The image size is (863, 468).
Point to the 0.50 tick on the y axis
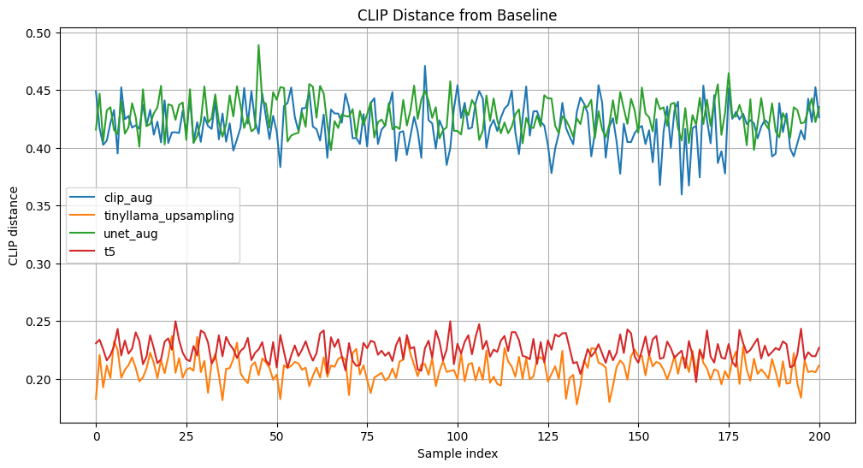coord(39,33)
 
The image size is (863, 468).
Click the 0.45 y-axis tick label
coord(39,91)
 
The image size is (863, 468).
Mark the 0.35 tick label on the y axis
coord(39,206)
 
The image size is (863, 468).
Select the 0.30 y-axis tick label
coord(39,264)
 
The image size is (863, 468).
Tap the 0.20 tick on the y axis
coord(39,380)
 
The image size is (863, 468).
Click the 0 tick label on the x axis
coord(96,436)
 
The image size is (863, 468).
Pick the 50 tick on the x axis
coord(276,436)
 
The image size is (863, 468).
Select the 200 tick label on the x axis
coord(819,436)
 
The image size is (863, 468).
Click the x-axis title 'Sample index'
coord(458,453)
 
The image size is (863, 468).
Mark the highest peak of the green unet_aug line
coord(258,45)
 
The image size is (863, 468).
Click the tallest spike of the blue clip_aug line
coord(425,66)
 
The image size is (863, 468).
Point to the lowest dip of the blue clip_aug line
coord(682,194)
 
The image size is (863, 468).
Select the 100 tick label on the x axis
coord(458,436)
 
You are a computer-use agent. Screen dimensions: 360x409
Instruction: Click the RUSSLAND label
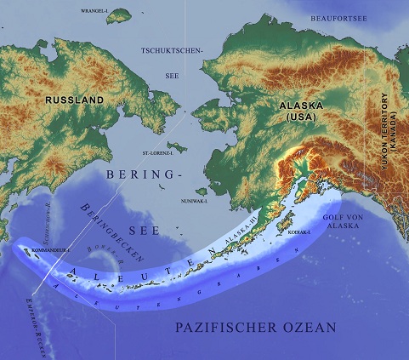[x=75, y=100]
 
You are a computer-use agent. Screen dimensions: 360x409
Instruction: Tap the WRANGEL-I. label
[x=94, y=11]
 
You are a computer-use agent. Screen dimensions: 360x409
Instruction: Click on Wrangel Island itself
[x=120, y=15]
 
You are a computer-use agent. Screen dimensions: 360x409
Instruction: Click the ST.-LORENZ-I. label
[x=157, y=154]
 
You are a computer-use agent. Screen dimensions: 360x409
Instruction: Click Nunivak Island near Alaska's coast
[x=202, y=192]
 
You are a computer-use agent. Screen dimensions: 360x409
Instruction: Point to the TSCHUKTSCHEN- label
[x=173, y=51]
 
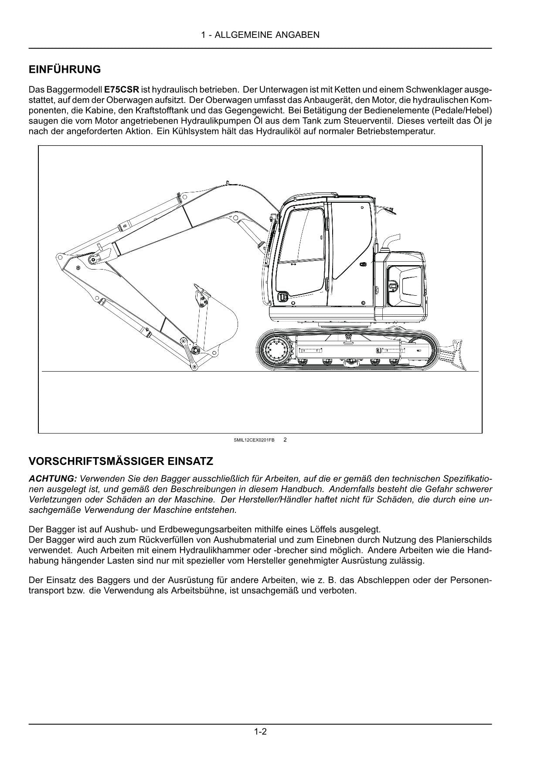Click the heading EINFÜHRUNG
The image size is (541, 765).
(x=65, y=69)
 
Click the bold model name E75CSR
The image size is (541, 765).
(x=122, y=90)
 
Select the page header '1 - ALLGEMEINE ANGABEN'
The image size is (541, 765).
(x=260, y=35)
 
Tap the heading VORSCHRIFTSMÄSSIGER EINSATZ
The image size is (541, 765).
(x=121, y=461)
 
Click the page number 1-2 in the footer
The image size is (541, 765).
(x=260, y=731)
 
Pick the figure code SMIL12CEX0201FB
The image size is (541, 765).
(x=254, y=440)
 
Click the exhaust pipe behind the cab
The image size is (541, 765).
(x=391, y=241)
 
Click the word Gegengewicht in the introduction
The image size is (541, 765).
(x=257, y=110)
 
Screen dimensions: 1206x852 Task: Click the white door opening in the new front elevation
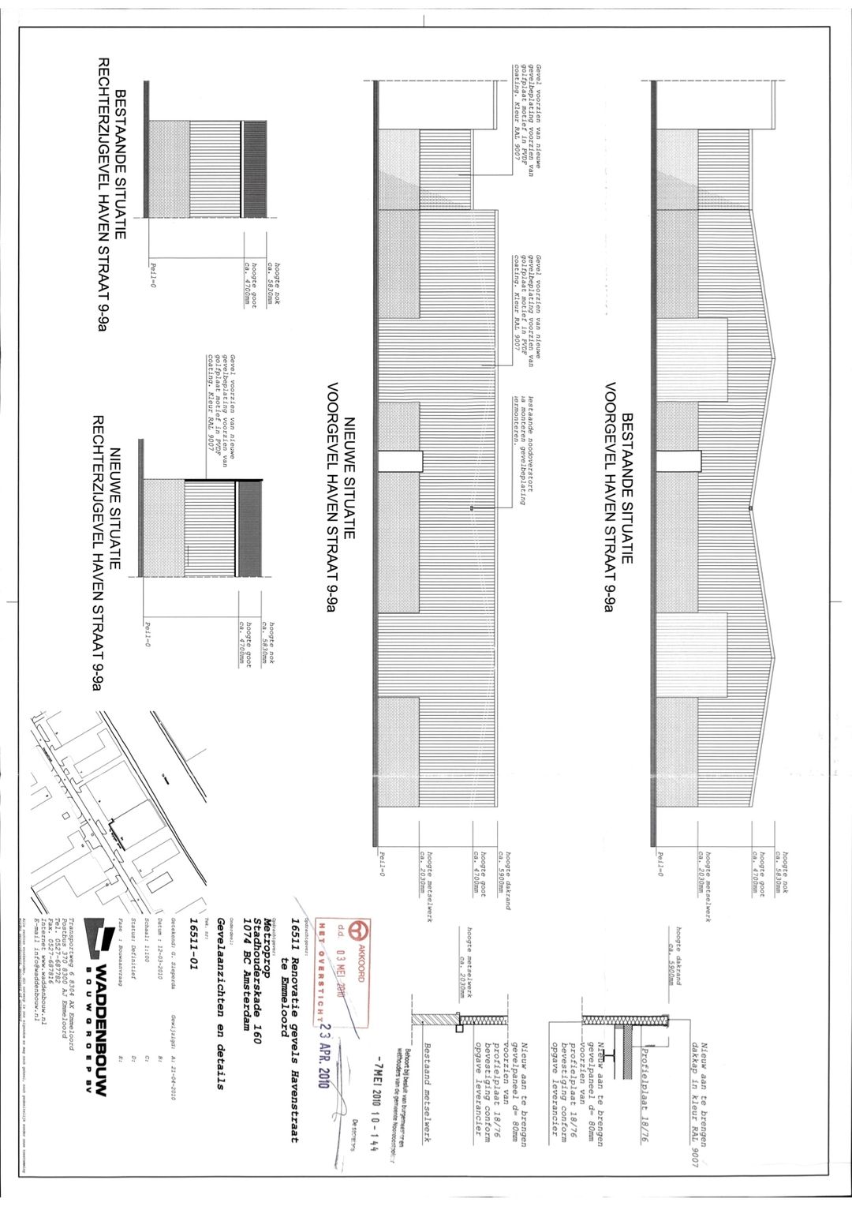click(x=400, y=461)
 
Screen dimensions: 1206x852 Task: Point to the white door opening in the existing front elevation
click(x=678, y=461)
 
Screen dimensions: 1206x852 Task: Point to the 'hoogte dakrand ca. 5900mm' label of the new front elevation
click(x=505, y=876)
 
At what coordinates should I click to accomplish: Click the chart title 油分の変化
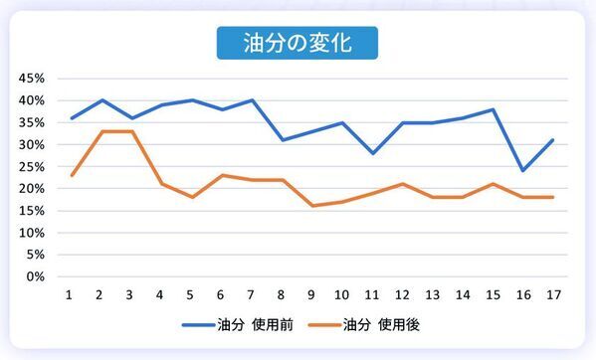298,44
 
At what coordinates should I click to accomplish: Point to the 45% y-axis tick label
32,79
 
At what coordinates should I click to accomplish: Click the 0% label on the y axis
36,276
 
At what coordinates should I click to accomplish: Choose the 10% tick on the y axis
32,233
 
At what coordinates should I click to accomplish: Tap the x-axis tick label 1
70,296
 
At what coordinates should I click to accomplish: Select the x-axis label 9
310,296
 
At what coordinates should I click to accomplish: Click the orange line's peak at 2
99,131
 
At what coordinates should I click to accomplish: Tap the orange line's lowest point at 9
310,206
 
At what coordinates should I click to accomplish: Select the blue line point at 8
281,140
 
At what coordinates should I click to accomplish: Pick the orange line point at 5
190,197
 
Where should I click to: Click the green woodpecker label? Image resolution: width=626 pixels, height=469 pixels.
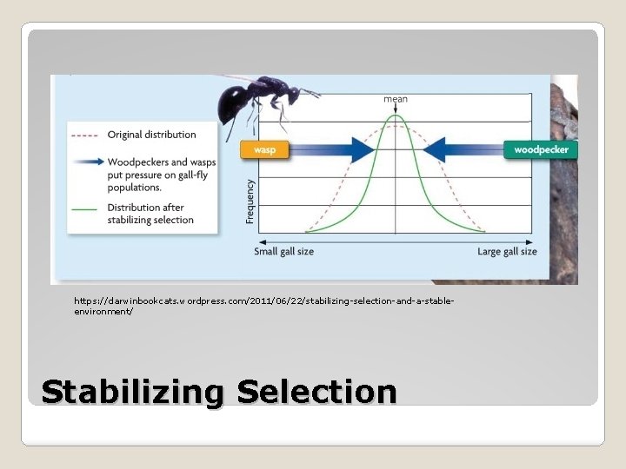[x=541, y=149]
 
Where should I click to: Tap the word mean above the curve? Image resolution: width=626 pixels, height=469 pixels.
[x=396, y=99]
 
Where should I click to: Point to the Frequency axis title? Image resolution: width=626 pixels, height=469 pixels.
[x=250, y=201]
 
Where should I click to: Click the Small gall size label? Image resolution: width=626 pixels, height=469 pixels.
[x=283, y=252]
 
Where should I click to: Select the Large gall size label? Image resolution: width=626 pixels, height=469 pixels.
[x=507, y=252]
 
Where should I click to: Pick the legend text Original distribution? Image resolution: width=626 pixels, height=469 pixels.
[x=151, y=135]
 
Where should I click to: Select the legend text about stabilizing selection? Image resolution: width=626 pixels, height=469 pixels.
[x=150, y=214]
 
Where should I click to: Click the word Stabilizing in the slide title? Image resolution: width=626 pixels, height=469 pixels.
[x=132, y=392]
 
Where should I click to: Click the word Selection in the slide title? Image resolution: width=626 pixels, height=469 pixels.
[x=316, y=392]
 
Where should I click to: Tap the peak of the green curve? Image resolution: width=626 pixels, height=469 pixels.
[x=396, y=127]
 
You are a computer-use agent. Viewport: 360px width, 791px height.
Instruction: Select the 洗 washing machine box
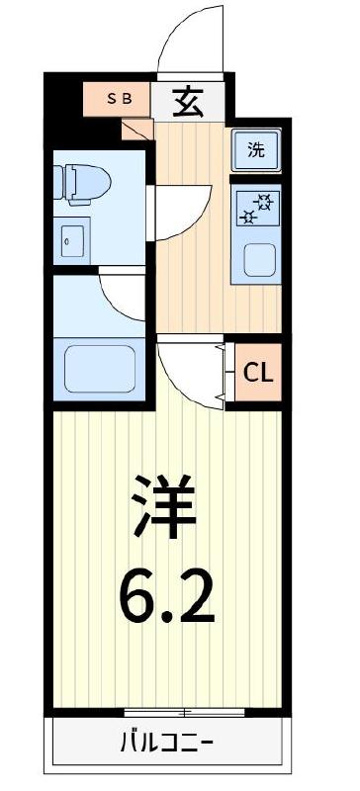[x=256, y=151]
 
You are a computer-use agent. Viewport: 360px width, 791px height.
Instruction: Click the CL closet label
[x=259, y=374]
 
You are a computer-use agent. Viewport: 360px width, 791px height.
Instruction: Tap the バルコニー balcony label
[x=167, y=741]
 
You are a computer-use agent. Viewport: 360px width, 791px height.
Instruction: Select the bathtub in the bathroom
[x=98, y=368]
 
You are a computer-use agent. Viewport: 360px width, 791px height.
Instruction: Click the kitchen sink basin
[x=258, y=261]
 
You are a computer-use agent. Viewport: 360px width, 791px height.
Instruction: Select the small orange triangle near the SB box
[x=135, y=127]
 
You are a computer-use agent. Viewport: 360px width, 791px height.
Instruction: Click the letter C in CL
[x=251, y=374]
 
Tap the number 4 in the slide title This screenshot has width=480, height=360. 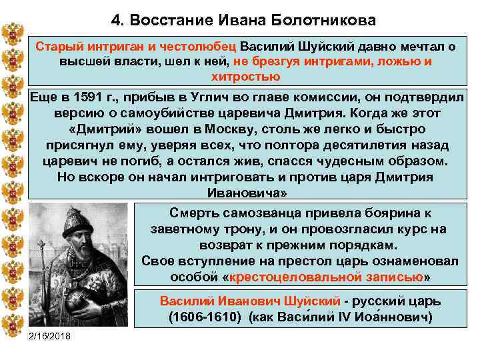(x=117, y=21)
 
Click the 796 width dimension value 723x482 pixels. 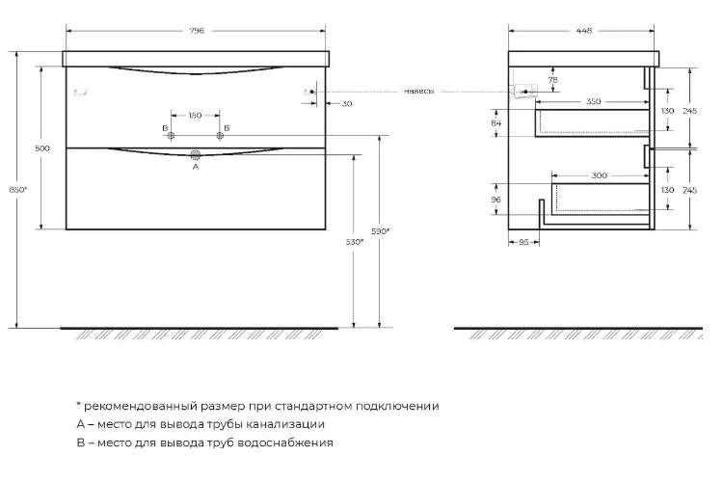point(197,31)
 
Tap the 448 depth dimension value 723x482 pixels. point(584,31)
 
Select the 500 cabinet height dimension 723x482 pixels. point(42,148)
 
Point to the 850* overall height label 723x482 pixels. point(18,190)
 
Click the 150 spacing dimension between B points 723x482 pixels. point(195,116)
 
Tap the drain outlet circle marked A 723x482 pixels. point(196,155)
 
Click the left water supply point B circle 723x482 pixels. point(171,136)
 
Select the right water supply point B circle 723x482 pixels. point(220,136)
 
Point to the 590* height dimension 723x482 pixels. point(381,231)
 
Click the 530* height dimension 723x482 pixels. point(355,242)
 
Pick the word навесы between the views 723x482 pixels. point(418,92)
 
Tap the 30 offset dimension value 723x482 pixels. point(347,104)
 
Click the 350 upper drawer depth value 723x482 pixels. point(594,101)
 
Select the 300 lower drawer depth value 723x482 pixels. point(599,175)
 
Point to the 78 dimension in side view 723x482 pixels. point(553,80)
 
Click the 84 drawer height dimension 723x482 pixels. point(496,123)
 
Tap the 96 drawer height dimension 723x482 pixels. point(496,200)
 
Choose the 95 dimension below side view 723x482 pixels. point(523,242)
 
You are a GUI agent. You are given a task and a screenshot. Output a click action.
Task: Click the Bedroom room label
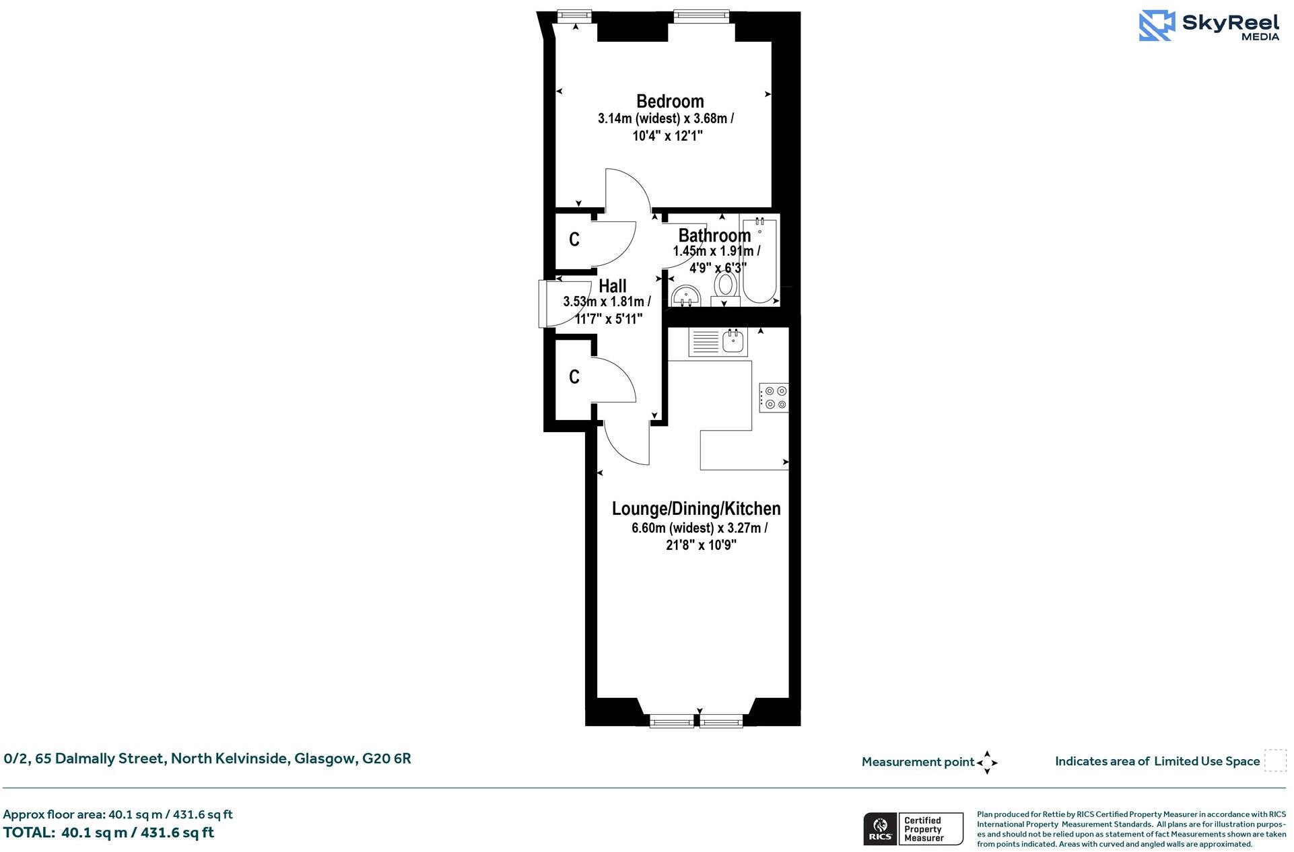click(670, 102)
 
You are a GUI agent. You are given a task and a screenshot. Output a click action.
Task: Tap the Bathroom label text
click(714, 236)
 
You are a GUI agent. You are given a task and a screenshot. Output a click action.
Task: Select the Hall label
click(612, 286)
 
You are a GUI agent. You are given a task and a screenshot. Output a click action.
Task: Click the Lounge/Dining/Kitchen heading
click(696, 509)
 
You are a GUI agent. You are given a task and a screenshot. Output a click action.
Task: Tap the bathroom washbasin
click(686, 295)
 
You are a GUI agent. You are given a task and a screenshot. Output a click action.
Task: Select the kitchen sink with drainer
click(717, 341)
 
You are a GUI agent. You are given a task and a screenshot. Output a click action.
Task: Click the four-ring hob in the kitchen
click(774, 397)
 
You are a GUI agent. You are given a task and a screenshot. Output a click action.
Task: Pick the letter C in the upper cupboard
click(574, 240)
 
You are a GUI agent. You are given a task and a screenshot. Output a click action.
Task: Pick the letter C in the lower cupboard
click(574, 377)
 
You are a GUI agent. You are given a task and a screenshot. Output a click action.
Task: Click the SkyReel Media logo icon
click(1156, 26)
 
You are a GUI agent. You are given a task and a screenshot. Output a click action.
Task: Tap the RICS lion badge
click(879, 828)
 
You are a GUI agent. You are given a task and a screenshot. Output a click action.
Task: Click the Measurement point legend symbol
click(987, 762)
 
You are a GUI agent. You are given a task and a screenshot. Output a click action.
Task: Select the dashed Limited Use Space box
click(1274, 760)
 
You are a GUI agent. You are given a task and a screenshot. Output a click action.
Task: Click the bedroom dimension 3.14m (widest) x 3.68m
click(666, 119)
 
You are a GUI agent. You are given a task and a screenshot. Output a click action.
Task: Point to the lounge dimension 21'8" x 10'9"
click(701, 545)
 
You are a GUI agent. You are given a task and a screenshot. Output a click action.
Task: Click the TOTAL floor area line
click(108, 832)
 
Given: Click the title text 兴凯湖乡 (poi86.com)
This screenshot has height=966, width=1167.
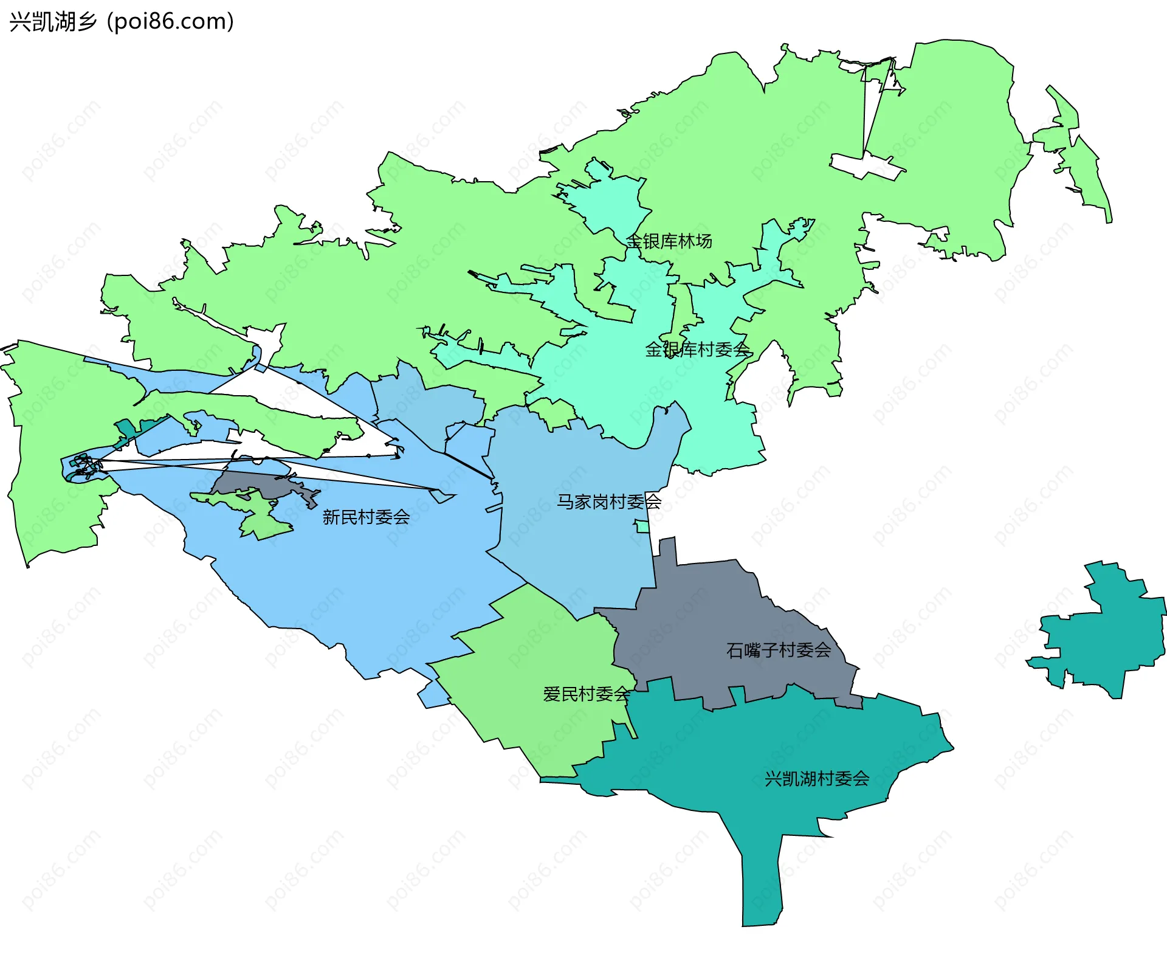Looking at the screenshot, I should tap(122, 22).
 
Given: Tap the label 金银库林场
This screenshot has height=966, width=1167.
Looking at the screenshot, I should tap(669, 241).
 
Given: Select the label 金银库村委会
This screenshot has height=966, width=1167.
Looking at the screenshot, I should tap(697, 350).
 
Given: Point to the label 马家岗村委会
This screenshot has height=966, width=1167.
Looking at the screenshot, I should tap(609, 502).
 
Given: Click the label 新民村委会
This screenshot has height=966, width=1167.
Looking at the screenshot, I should tap(366, 517).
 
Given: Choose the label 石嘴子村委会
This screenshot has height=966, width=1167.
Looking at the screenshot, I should tap(779, 650).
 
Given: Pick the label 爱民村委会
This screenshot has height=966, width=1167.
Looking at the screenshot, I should tap(586, 694).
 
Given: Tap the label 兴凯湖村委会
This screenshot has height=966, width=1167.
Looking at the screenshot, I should tap(817, 779).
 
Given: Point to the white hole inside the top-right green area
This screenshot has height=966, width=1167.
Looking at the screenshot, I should tap(866, 165).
★ ★ ★ ★ ★ ★ ★
• [Work to be completed]: Convert the stretch of lines above that starts with the line containing "Click the heading EINFÜHRUNG" and ends with the line containing "(x=257, y=110)" into a JSON list of strings, one string per line, with blank lines dropped. Leave the pictures out of the list.

• [Result]:
[
  "Click the heading EINFÜHRUNG",
  "The image size is (541, 765).",
  "(x=65, y=69)",
  "Click the bold model name E75CSR",
  "The image size is (541, 765).",
  "(x=122, y=90)",
  "Select the page header '1 - ALLGEMEINE ANGABEN'",
  "The image size is (541, 765).",
  "(x=260, y=35)",
  "Tap the heading VORSCHRIFTSMÄSSIGER EINSATZ",
  "The image size is (541, 765).",
  "(x=121, y=461)",
  "Click the page number 1-2 in the footer",
  "The image size is (541, 765).",
  "(x=260, y=731)",
  "Pick the figure code SMIL12CEX0201FB",
  "The image size is (541, 765).",
  "(x=254, y=440)",
  "Click the exhaust pipe behind the cab",
  "The image size is (541, 765).",
  "(x=391, y=241)",
  "Click the word Gegengewicht in the introduction",
  "The image size is (541, 765).",
  "(x=257, y=110)"
]